Oscar weekend ticket sales suffered as they typically do from Sunday's telecast and red carpet coverage. Movie fans stayed home Sunday in front of their flat screens instead of paying to watch movies at their multiplexes' wide screens.

All films in the marketplace grossed about $118.5 million, according to comScore's tracking. That was up about 5.6 percent from $112.3 million this time last year when 20th Century Fox and Marvel Entertainment's "Deadpool" placed first in its third week with $31.1 million.

The up weekend helped the year-to-date boxoffice -- $1.71 billion vs. $1.75 billion a year ago, per comScore. While that's down 2.7 percent, a week earlier comScore had 2017 down 5.4 percent from last year.
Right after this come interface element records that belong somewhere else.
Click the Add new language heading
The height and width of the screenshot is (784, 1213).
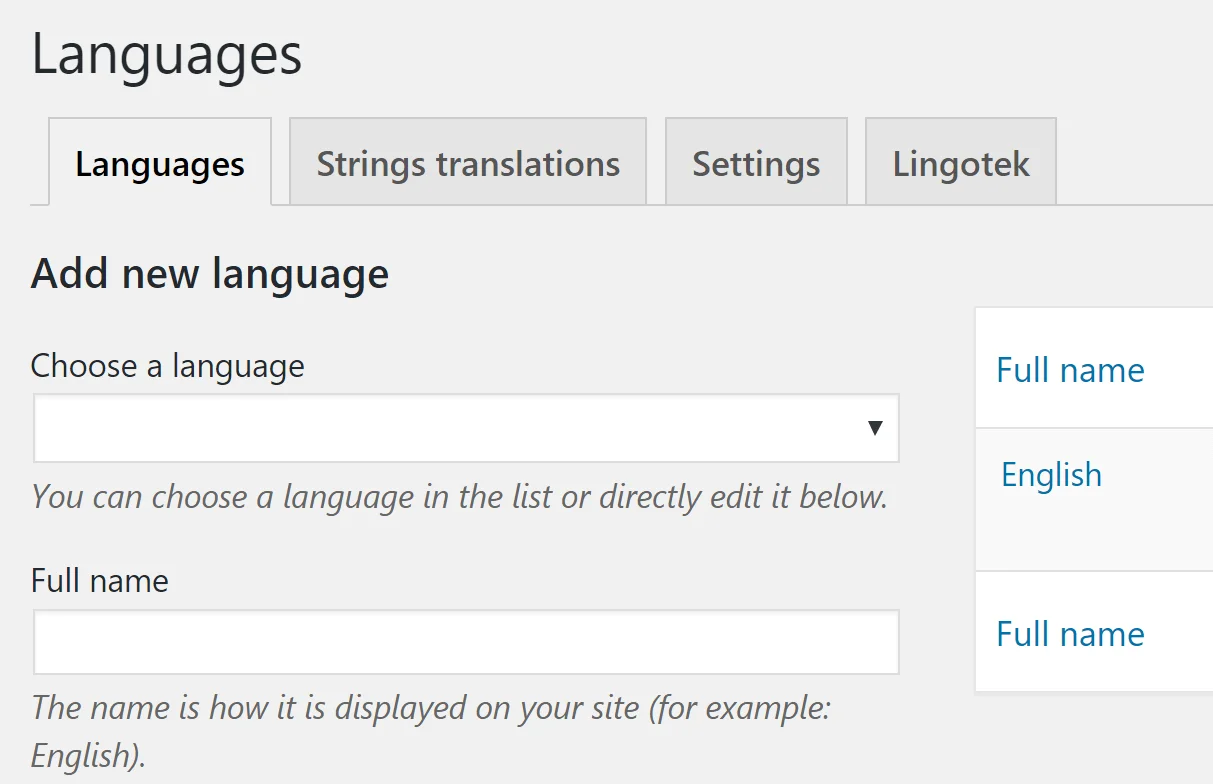click(x=210, y=272)
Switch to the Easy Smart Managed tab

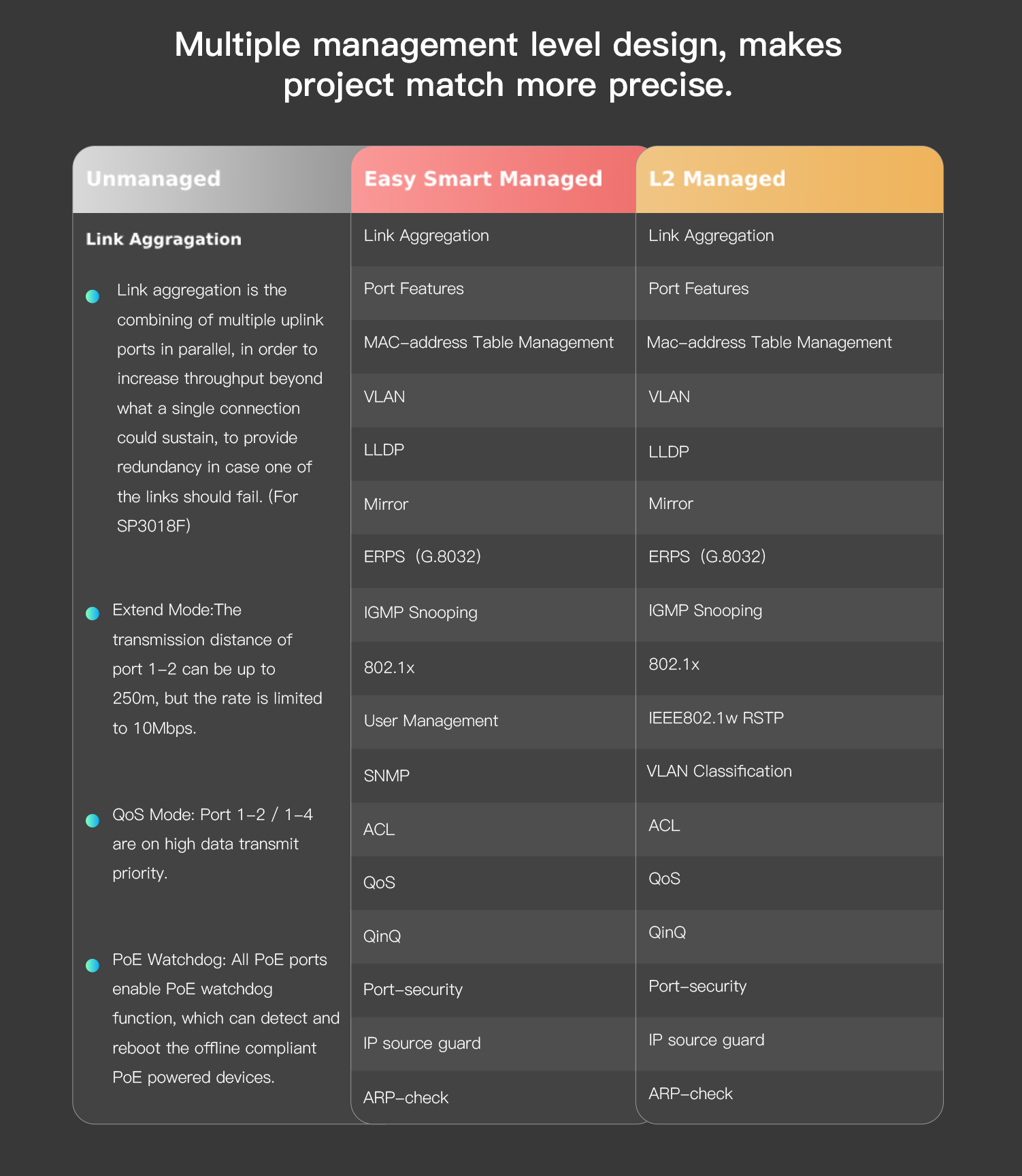click(483, 179)
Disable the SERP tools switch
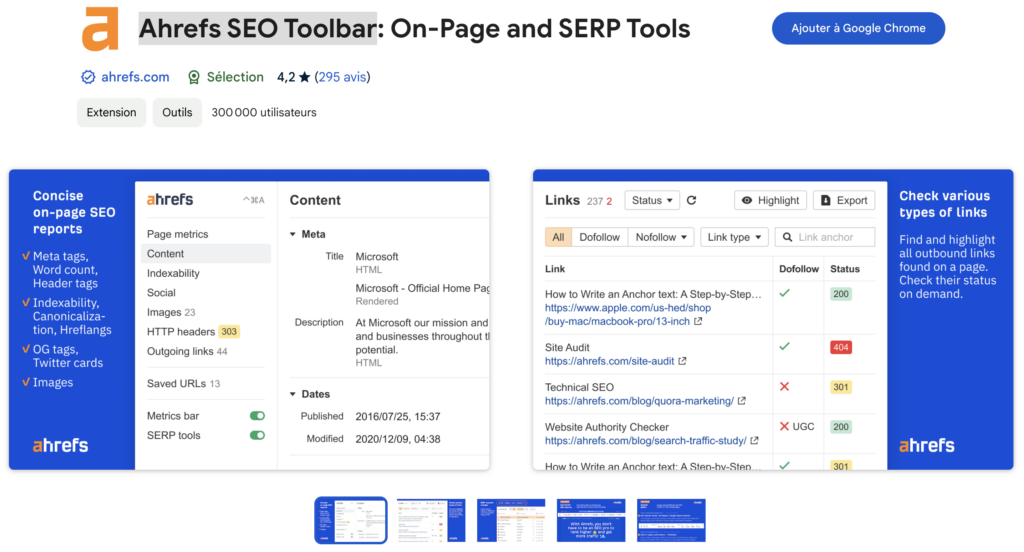 tap(257, 436)
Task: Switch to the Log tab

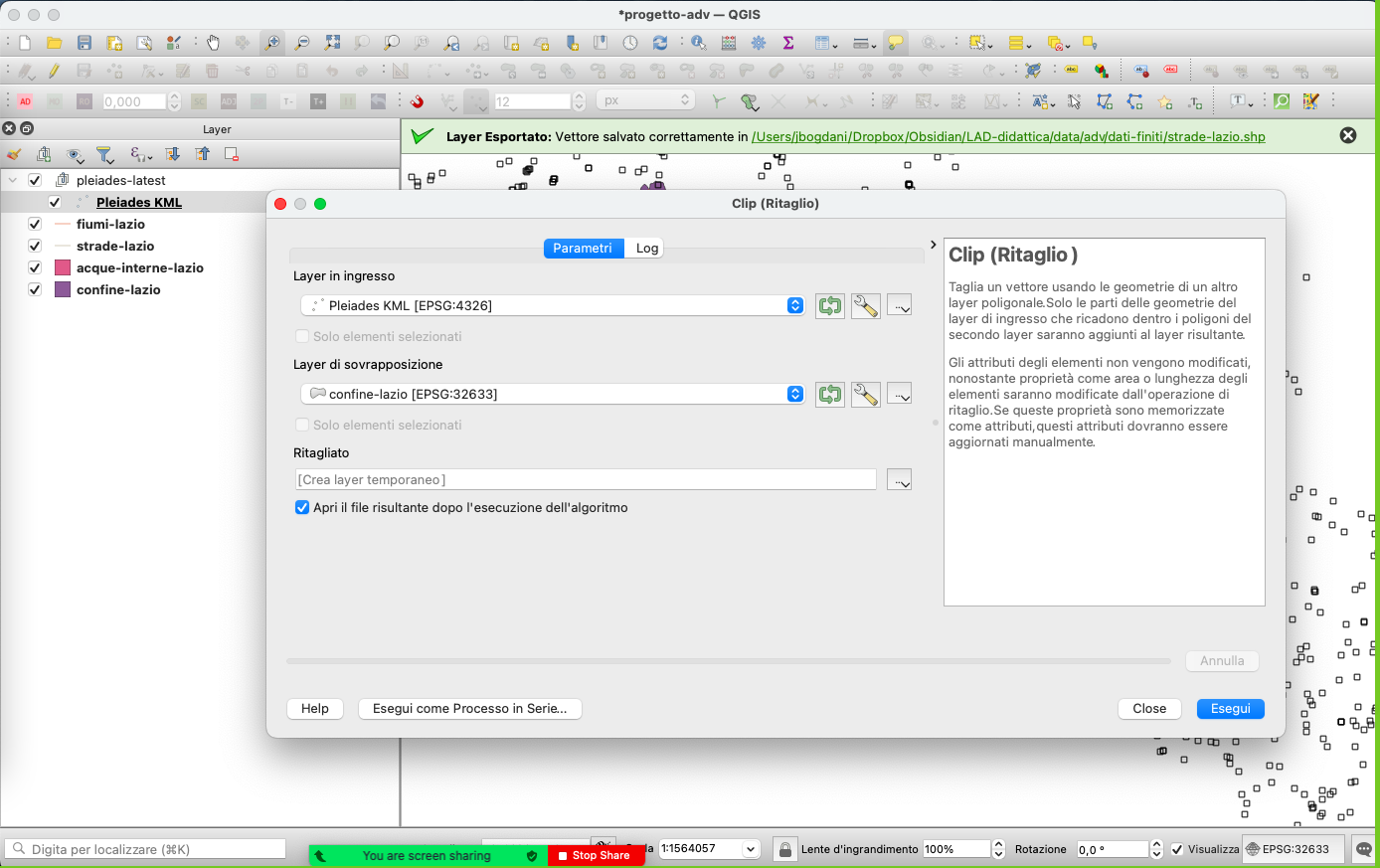Action: point(646,249)
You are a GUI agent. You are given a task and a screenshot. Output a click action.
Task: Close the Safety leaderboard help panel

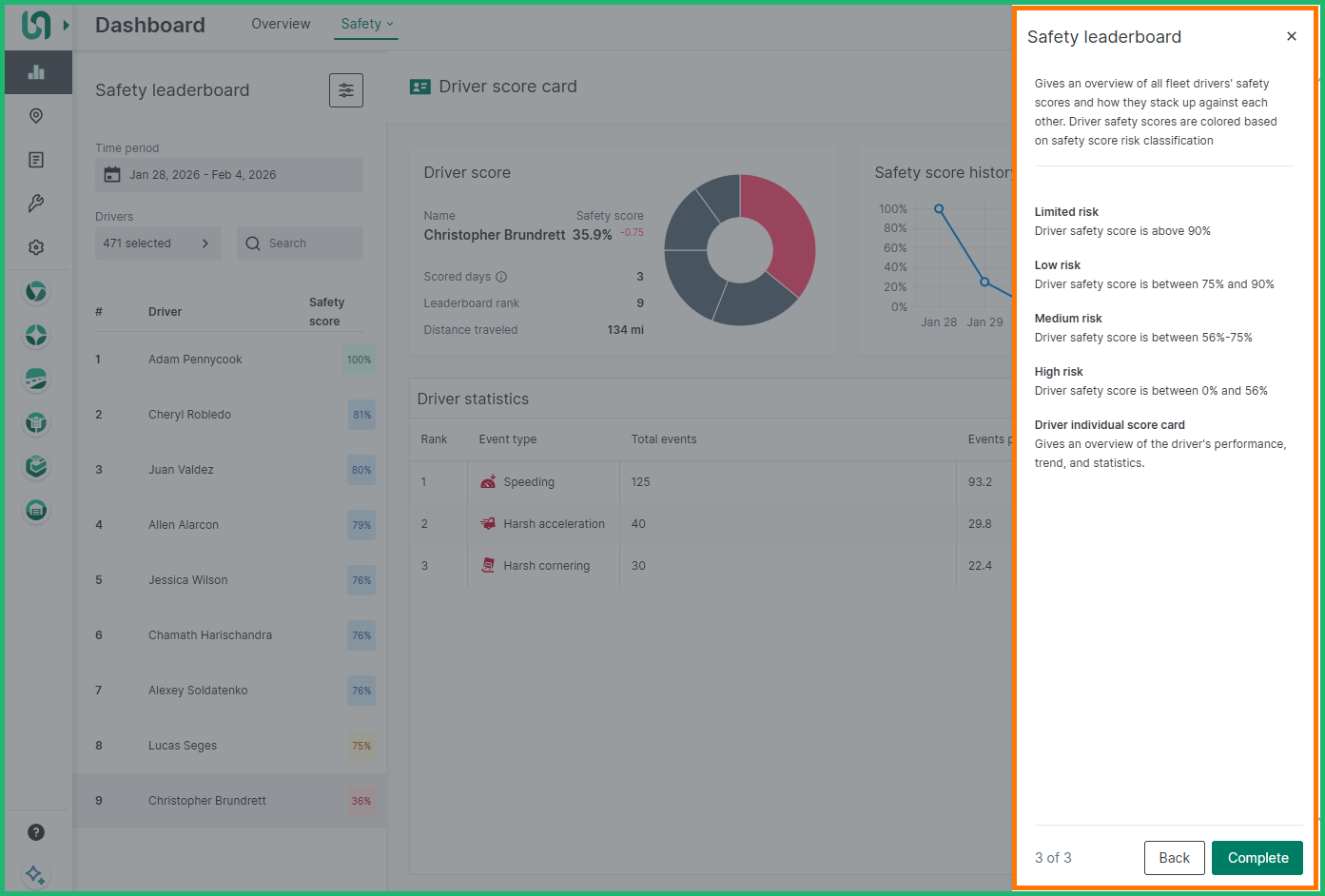[1291, 37]
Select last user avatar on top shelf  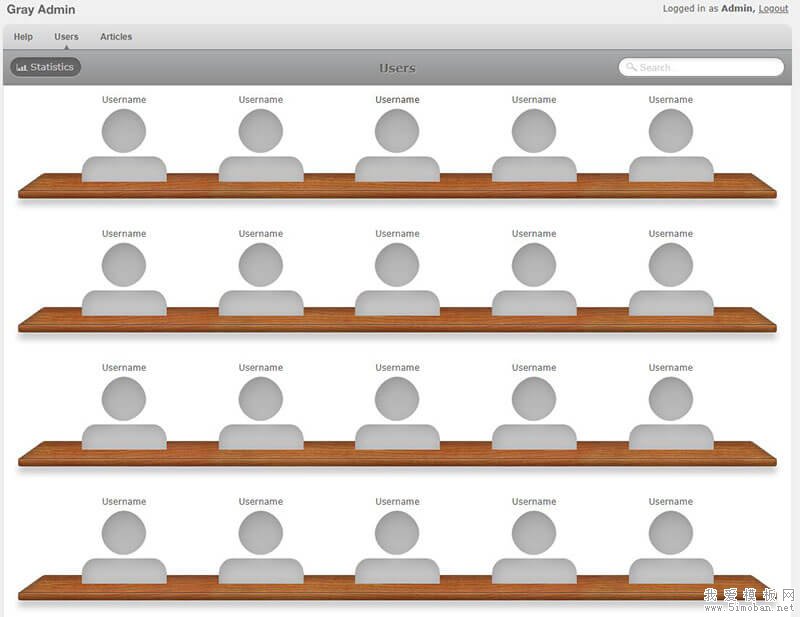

Next weekend will see the arrival at about 3,900 theatres of Fox and Marvel's R rated Wolverine/X-Men spinoff "Logan."  Lionsgate and Summit Entertainment's PG-13 rated fantasy drama "The Shack" opens at about 2,500 theatres. And Open Road Films' PG-13 rated drama "Before I Fall" kicks off at about 2,200 theatres.

A year earlier, Disney's PG rated animated comedy adventure "Zootopia" opened to $75.1 million and went on to gross $341.3 million domestically. Sunday night it won the Oscar for best animated feature.